▸ ESTRATTO DEL DOCUMENTO:

§ §

Dal concetto al concerto della tradizione partenopea
Un’antica famiglia d’arte con un unico DNA: l’amore per la propria terra, per una comunicazione, viscerale, sentita, ironica ed è proprio intorno a questa che si muoveva «il corpo di lavoro» rendendo Peppe Barra grato al suo genealogico, in particolar modo alla madre Concetta Barra per avergli insegnato quella leggerezza chiamata vita, chiamata professionalità.
Peppe Barra: la genesi di un’artista
Nell’immediato dopoguerra, l’artista iniziò a studiare con Zietta Liù, unica classe maschile in una scuola femminile. A 6 anni era già un teatrante; un bambino che intratteneva i suoi amici col suo «gioco preferito», un teatrino che tutt’oggi conserva gelosamente.

§ §

[Voci salvate]
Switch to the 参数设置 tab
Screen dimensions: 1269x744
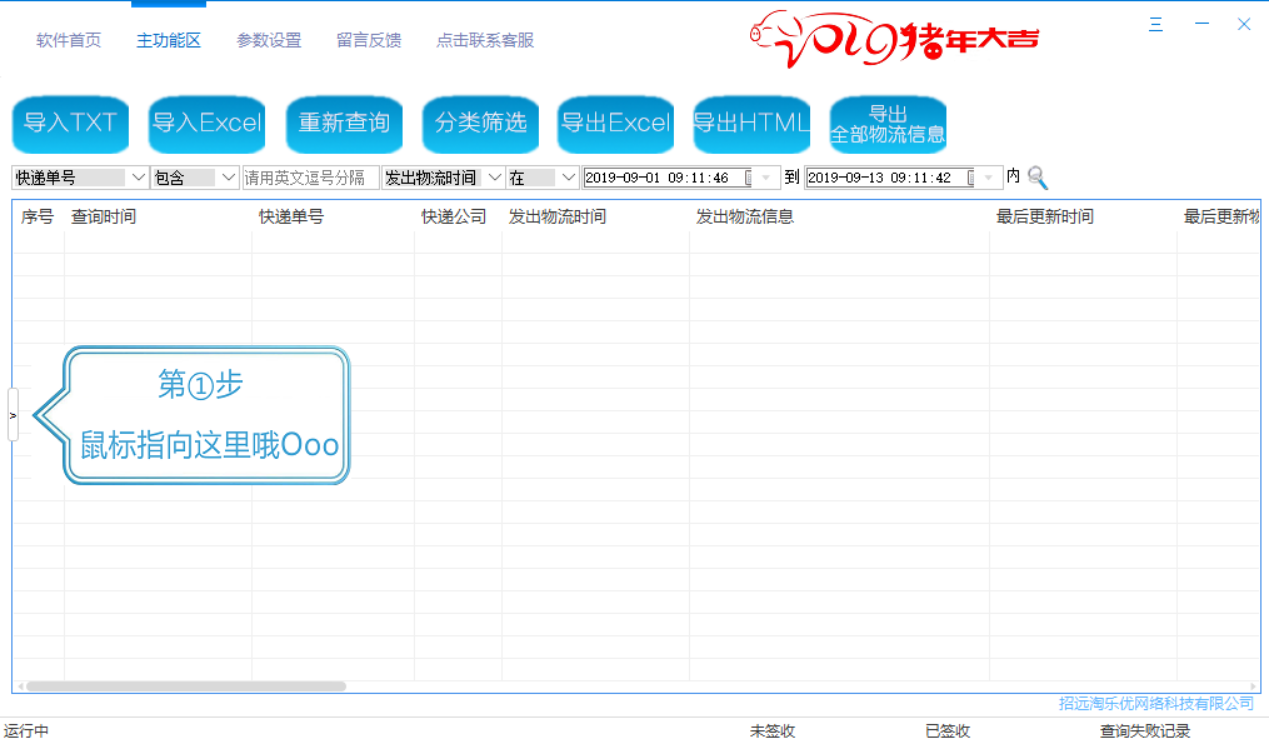click(268, 40)
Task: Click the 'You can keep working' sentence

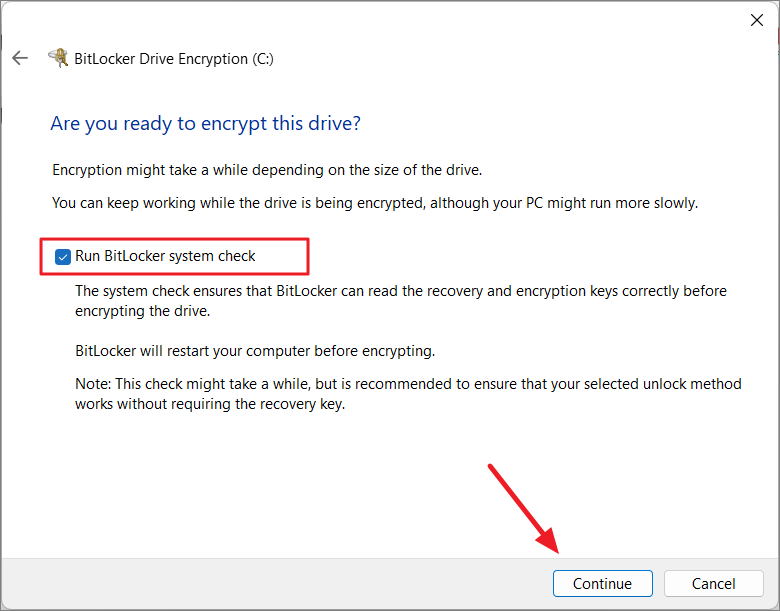Action: point(375,203)
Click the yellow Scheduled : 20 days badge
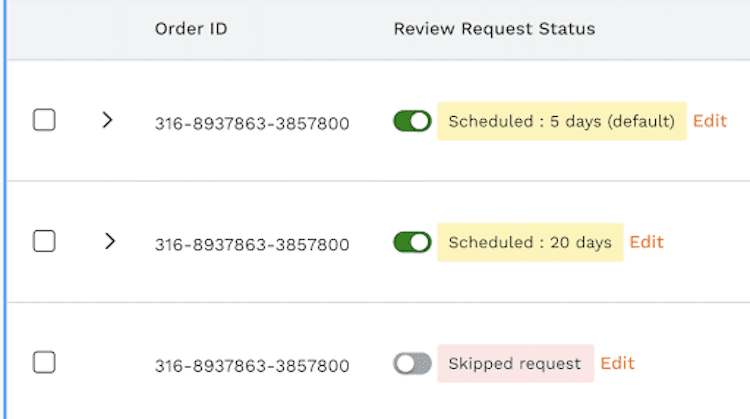The image size is (750, 419). [x=529, y=242]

§ §

▸ DOMANDE:
a) Per favore, elenca tutte le persone nominate nel testo su Peppe Barra.
b) Scrivi il seguito del testo su Peppe Barra, cominciando dopo la sua ultima frase.

▸ ELENCO RISPOSTE:
a) Peppe Barra, Concetta Barra, Zietta Liù

b)
Partendo dalla madre poi continuando con la NCCP, Nuova Compagnia di Canto Popolare, dove non è stato da subito facile, far rivivere le tradizioni popolari, ed è grazie a Roberto De Simone (regista teatrale e compositore) che la tammorra, il tamburo riprende a muoversi senza sentirsi fuori luogo, senza accusarne «la vergogna» ed essere di nuovo amato dal popolo.
Quando si parla di Peppe Barra, non si può non intrecciare Eduardo De Filippo, ed è proprio grazie a lui che la presenza al Festival dei due Mondi con la direzione artistica di Romolo Valli, vede le iconiche figure familiari e artistiche splendere. Connubi fondamentali grazie a cui è stato possibile la «ripresa» artistica della madre, che aveva lasciato il teatro per dedicarsi alla famiglia, riascoltata poi attraverso la NCCP e messa in evidenza da De Filippo al Teatro San Ferdinando.
Il teatro appaga il narcisismo dell’attore, il cinema di meno, così Barra differenzia le due «realtà», colui che è stato per un po’ di anni, punto di riferimento anche all’interno della Federico II insegnando, arricchendo non solo gli studenti ma se stesso. Il teatro bisogna averlo nel sangue e assimilare quella didattica che aiuta l’attore a concepirne l’attorialità.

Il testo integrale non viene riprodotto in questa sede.